• _Information given_
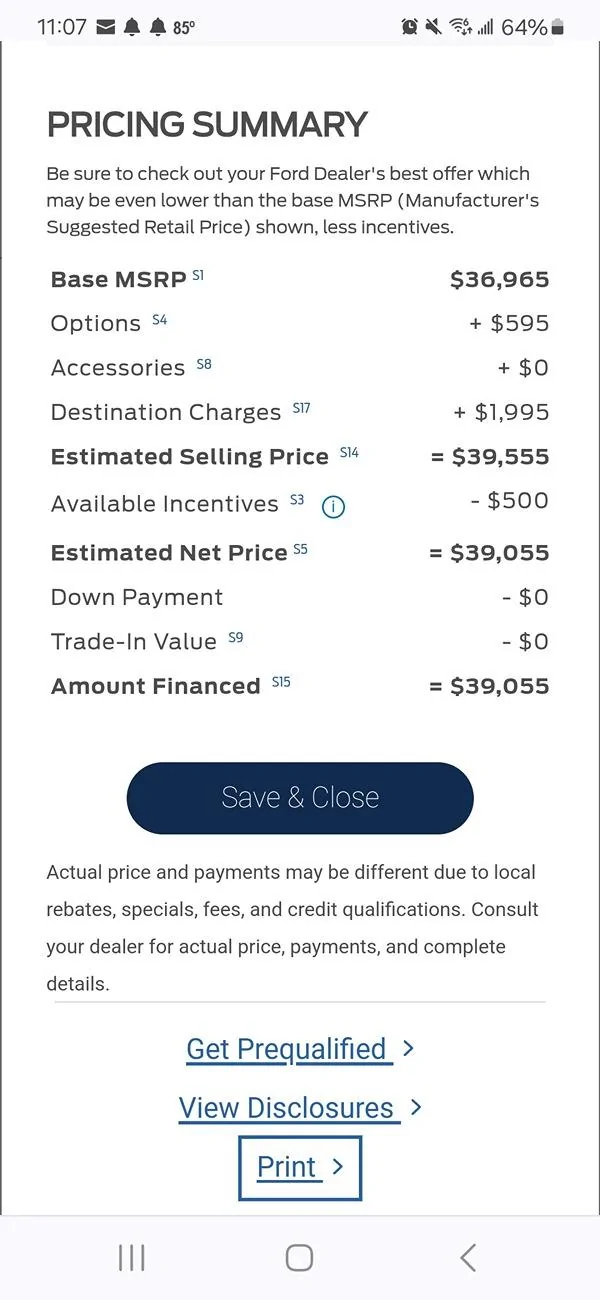Image resolution: width=600 pixels, height=1300 pixels.
Task: Tap the S1 footnote beside Base MSRP
Action: [x=198, y=275]
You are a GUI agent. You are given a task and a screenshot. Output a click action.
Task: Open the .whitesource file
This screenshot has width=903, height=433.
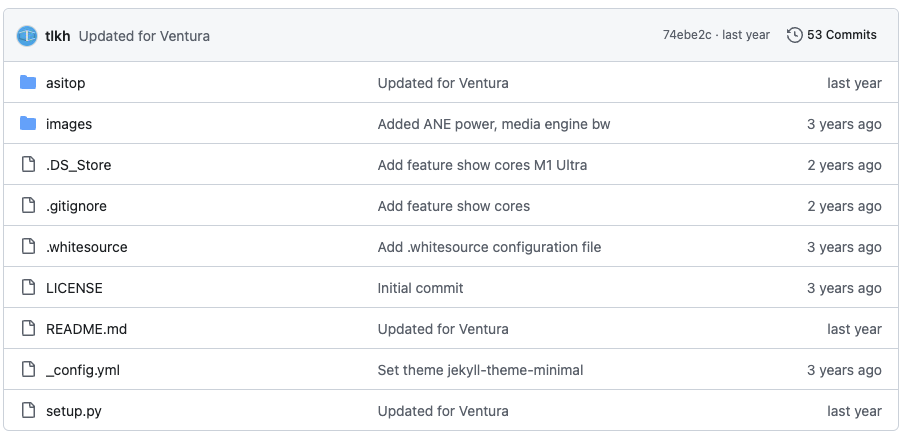click(x=87, y=247)
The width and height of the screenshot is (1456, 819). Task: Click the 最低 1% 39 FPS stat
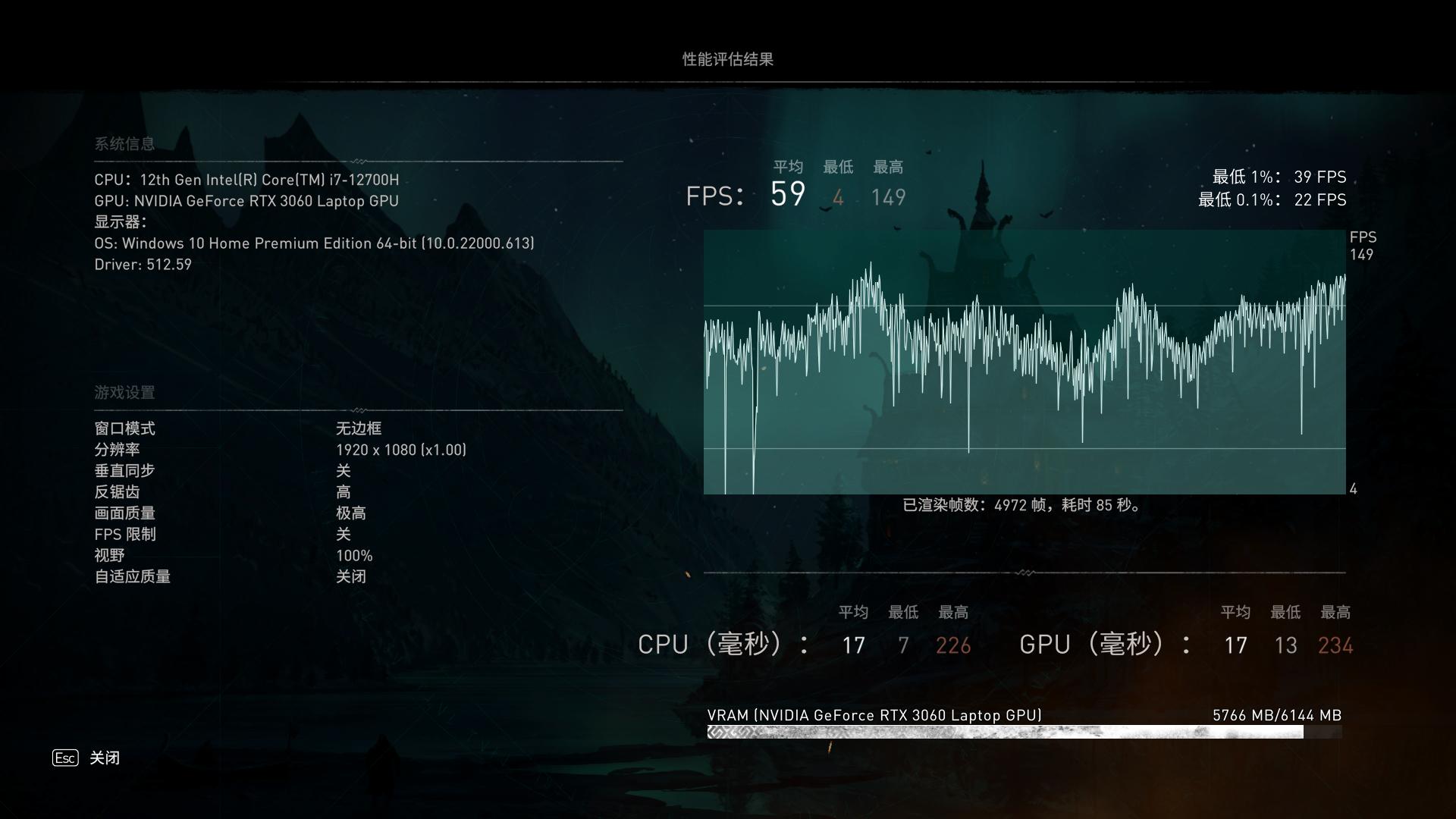[x=1279, y=177]
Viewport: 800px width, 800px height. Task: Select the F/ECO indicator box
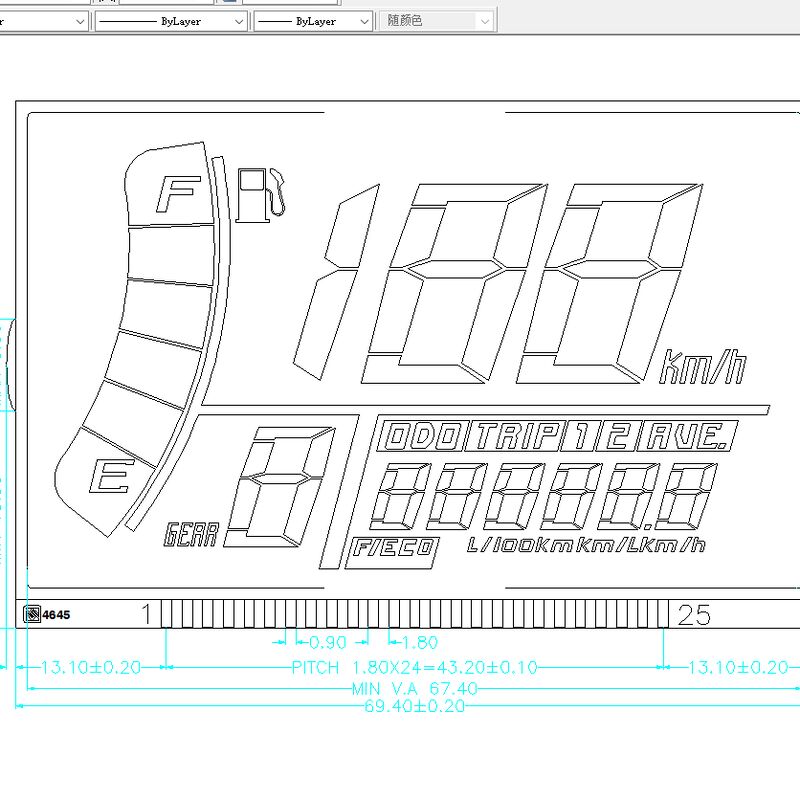click(x=392, y=548)
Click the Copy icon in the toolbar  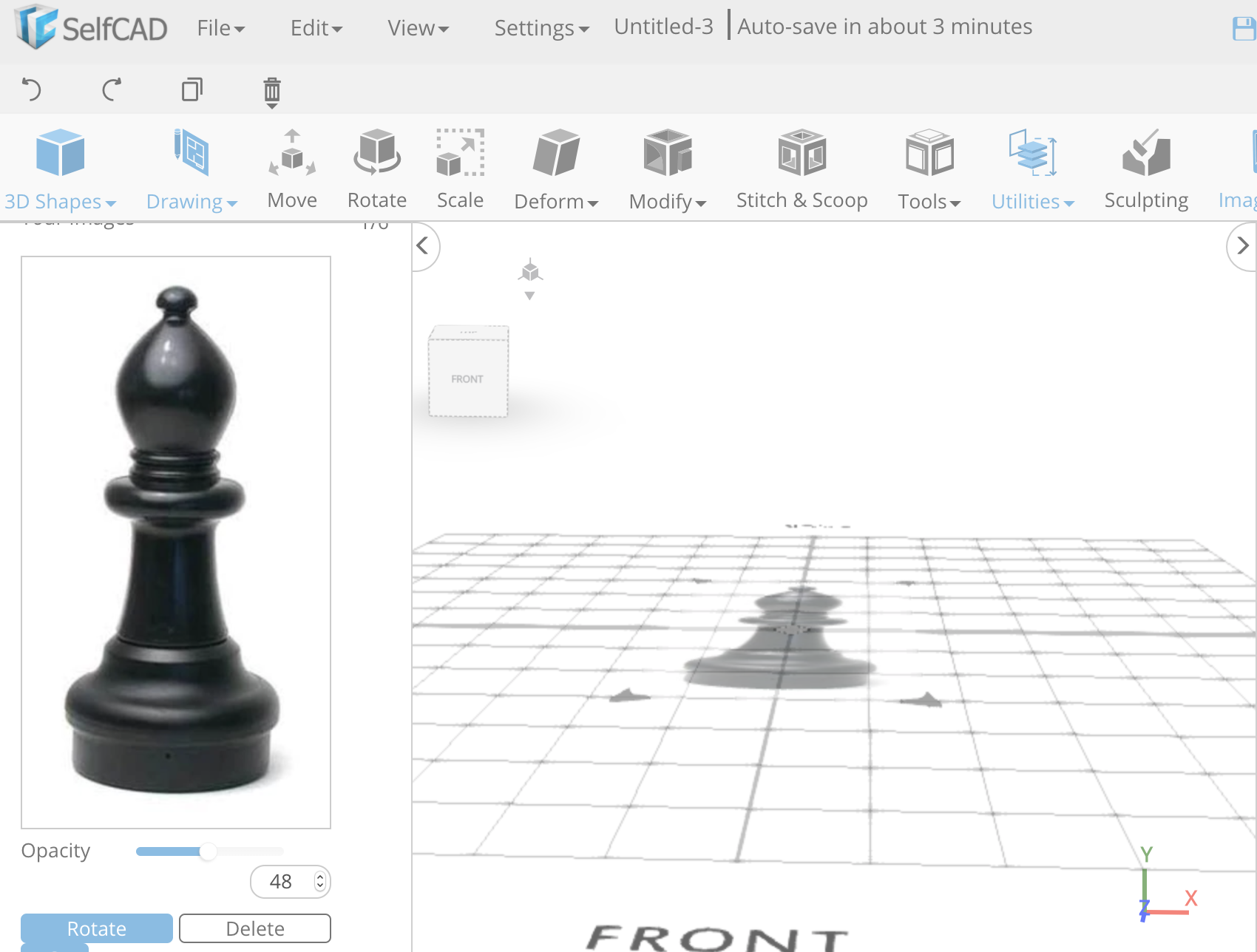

• _Given exercise_
Copy out the listing above with "screenshot" replaced by "screen capture" wherever it occurs, changing nothing else and leaving out the pictures.

• _Final answer_
Image resolution: width=600 pixels, height=1300 pixels.
Task: Tap the S1 footnote beside Base MSRP
Action: [x=198, y=275]
You are a GUI agent. You are given a task and a screen capture. Output a click action.
Task: Open the .whitesource file
This screen capture has width=903, height=433.
click(x=87, y=247)
The width and height of the screen capture is (1456, 819). Task: Click the 最低 1% 39 FPS stat
[x=1279, y=177]
Viewport: 800px width, 800px height. Task: Select the F/ECO indicator box
click(x=392, y=548)
Click the Copy icon in the toolbar  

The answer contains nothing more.